TUCSON, Ariz. - Alex Joyce’s mom didn’t believe in vaccines when he was growing up.
“She was into alternative medicine. So she chose not to vaccinate me when I was a child," says Joyce.
As an adult, Alex made his own decisions when it came to healthcare.
“When I was about 35 and we were expecting our first child, my wife and I decided that it would be a good idea to go through and get all of my vaccinations that I would’ve had as a child," says Joyce.
Even if you’re not like Alex and you were vaccinated as a child, doctors recommend several vaccines for adults: An annual flu shot, a Tdap vaccine, if you haven’t already received it, and a TD Booster every ten years to protect against tetanus and diphtheria. Then a shingles vaccine at age 50 and at 65, one for pneumonia. Another vaccine some adults are considering protects against HPV, or human papillomavirus, which can cause cancer in women and men.

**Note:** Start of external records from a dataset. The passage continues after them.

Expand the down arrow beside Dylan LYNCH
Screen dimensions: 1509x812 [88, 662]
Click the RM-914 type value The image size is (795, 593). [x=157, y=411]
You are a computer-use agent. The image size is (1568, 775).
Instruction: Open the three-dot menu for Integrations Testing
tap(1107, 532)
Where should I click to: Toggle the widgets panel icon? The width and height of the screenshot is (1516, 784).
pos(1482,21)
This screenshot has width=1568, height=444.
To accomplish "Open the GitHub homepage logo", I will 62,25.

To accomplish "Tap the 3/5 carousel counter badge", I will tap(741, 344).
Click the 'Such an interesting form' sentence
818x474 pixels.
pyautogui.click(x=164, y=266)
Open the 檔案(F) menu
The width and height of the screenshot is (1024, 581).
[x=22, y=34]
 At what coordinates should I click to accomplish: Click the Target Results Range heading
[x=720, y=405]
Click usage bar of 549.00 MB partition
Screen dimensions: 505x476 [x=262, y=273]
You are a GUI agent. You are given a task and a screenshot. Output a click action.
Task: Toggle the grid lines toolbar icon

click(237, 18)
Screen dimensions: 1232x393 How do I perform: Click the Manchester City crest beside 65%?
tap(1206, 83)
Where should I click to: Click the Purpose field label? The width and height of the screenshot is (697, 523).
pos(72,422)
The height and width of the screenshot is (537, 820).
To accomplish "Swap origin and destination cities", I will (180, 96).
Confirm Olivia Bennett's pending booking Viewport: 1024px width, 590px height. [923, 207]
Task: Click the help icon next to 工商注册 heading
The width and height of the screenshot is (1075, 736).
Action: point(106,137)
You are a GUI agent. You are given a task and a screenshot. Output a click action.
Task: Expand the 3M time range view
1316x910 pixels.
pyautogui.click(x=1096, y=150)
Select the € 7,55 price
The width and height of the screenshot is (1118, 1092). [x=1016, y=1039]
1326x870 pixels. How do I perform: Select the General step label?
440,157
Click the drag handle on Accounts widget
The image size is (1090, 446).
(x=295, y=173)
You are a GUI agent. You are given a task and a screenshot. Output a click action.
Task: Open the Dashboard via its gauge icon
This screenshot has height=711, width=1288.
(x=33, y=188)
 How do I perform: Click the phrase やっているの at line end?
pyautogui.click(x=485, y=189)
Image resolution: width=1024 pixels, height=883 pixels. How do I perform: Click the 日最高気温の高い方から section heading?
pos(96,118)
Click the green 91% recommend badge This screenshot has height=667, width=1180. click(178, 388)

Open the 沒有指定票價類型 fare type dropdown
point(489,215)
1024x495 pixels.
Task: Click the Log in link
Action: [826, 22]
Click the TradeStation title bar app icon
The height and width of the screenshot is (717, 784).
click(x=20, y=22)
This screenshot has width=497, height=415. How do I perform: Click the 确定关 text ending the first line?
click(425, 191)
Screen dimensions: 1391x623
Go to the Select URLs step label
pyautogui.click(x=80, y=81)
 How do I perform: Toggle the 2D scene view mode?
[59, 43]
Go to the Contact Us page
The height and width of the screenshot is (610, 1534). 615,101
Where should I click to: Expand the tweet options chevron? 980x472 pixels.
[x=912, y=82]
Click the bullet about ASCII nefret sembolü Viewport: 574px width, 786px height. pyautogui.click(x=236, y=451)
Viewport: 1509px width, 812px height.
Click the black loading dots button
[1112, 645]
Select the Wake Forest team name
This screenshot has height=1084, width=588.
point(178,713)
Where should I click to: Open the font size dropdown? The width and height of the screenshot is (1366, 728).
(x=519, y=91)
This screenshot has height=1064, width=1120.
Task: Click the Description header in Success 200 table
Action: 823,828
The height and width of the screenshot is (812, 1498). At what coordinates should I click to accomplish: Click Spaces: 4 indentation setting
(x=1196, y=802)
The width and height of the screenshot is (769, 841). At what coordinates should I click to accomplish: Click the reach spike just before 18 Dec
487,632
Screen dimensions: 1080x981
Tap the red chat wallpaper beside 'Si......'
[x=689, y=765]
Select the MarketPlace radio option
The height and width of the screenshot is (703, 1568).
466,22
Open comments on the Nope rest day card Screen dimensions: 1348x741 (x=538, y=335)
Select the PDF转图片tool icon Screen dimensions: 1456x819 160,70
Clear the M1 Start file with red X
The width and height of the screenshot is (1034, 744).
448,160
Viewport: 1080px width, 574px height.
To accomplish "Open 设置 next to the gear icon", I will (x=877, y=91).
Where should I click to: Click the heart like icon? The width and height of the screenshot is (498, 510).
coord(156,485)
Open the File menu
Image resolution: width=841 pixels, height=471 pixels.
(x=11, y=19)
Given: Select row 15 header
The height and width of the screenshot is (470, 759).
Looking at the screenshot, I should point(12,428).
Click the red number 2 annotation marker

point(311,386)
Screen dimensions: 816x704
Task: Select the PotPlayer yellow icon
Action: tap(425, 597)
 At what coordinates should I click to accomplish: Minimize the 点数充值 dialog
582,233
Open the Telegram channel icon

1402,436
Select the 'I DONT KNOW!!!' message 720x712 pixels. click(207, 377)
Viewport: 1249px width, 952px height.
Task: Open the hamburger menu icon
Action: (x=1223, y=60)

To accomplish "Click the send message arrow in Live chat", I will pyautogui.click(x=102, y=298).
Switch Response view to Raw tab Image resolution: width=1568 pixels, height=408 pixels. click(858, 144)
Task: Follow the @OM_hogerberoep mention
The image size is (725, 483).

“For a lot of adults today, the HPV vaccine wasn’t even available when you were a teenager," says Consumer Reports Health Editor, Lauren Friedman.
The Centers for Disease Control and Prevention recommend the HPV vaccine for women through age 26 and men through age 21, although the FDA has approved the vaccine up to age of 45. Worried about that “icky feeling” you might get after a vaccine? CR says a shot might cause some mild side effects like a sore arm or even a slight fever. But if you do get sick after being vaccinated, it’s probably just a coincidence.
If you're planning to get the shingles vaccine, you may have to wait. There has been a shortage of the new two-dose vaccine, Shingrix, which was approved in 2017. So, check with your doctor or pharmacist to see if they have it. If not, try to get on a waiting list or check other pharmacies in your area.